> [WHAT YOU WILL DO]: Write out, exactly and in full, the records given below, but not their pictures.

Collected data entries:
◇ ◇ ◇ ◇ ◇ ◇ ◇
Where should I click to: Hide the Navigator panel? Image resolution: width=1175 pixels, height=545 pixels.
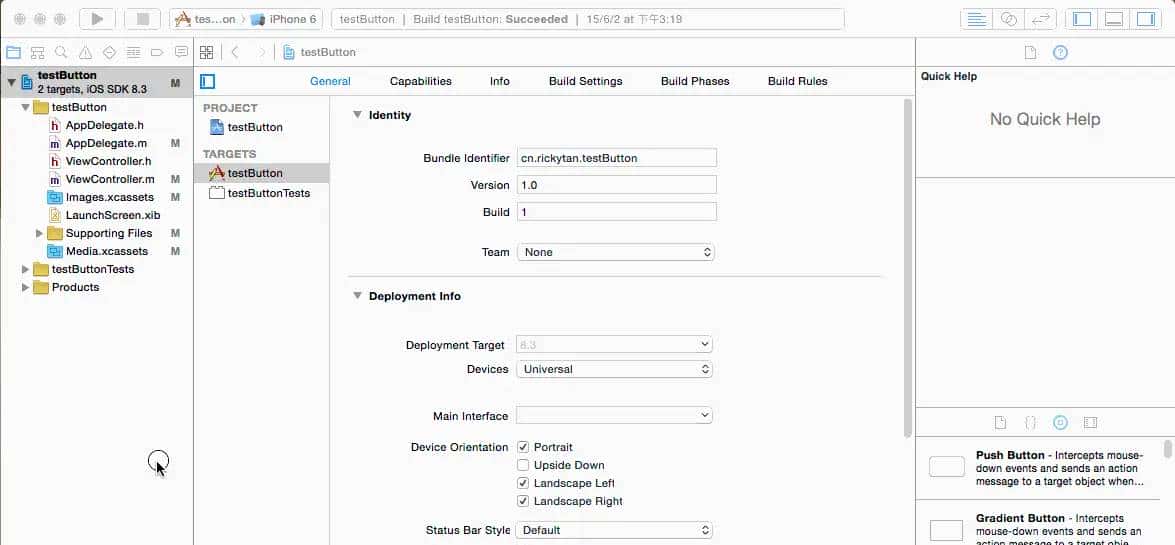click(1082, 19)
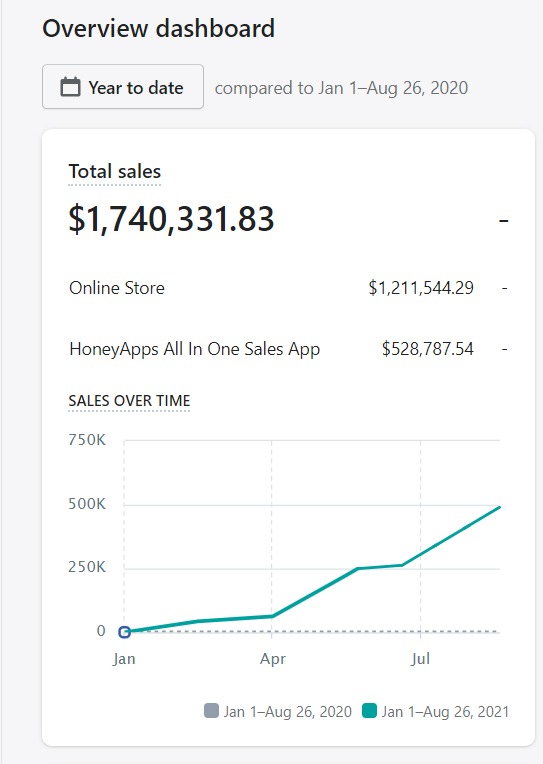This screenshot has width=543, height=764.
Task: Click the Jan 1–Aug 26, 2021 legend label
Action: click(x=445, y=712)
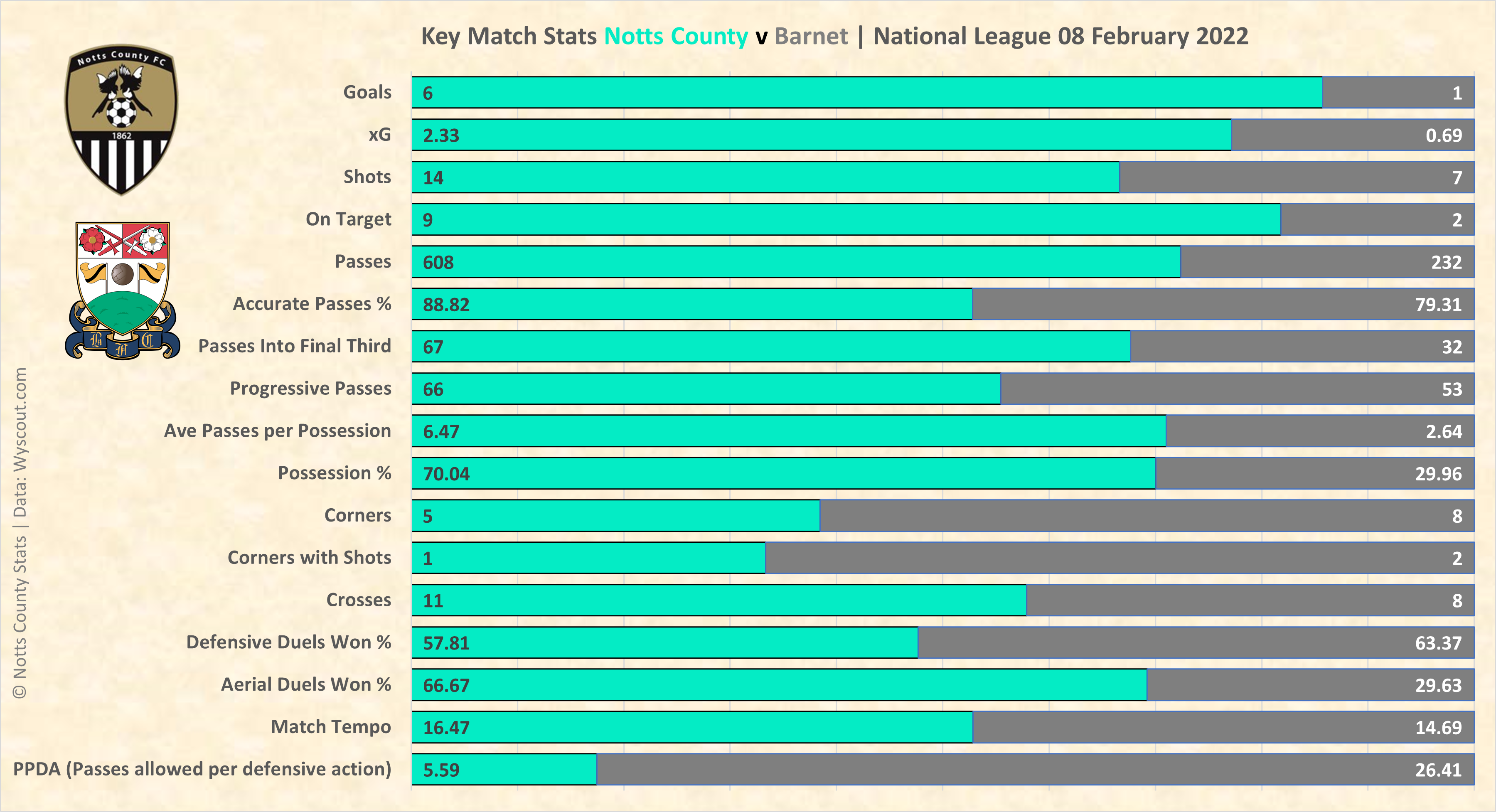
◇ ◇ ◇ ◇ ◇ ◇ ◇
> [RESULT FOR THIS EXERCISE]:
Where should I click to: Hide the Navigator panel? Image resolution: width=1175 pixels, height=545 pixels.
click(1082, 19)
This screenshot has width=543, height=764.
Task: Click the Jan 1–Aug 26, 2021 legend label
Action: click(x=445, y=712)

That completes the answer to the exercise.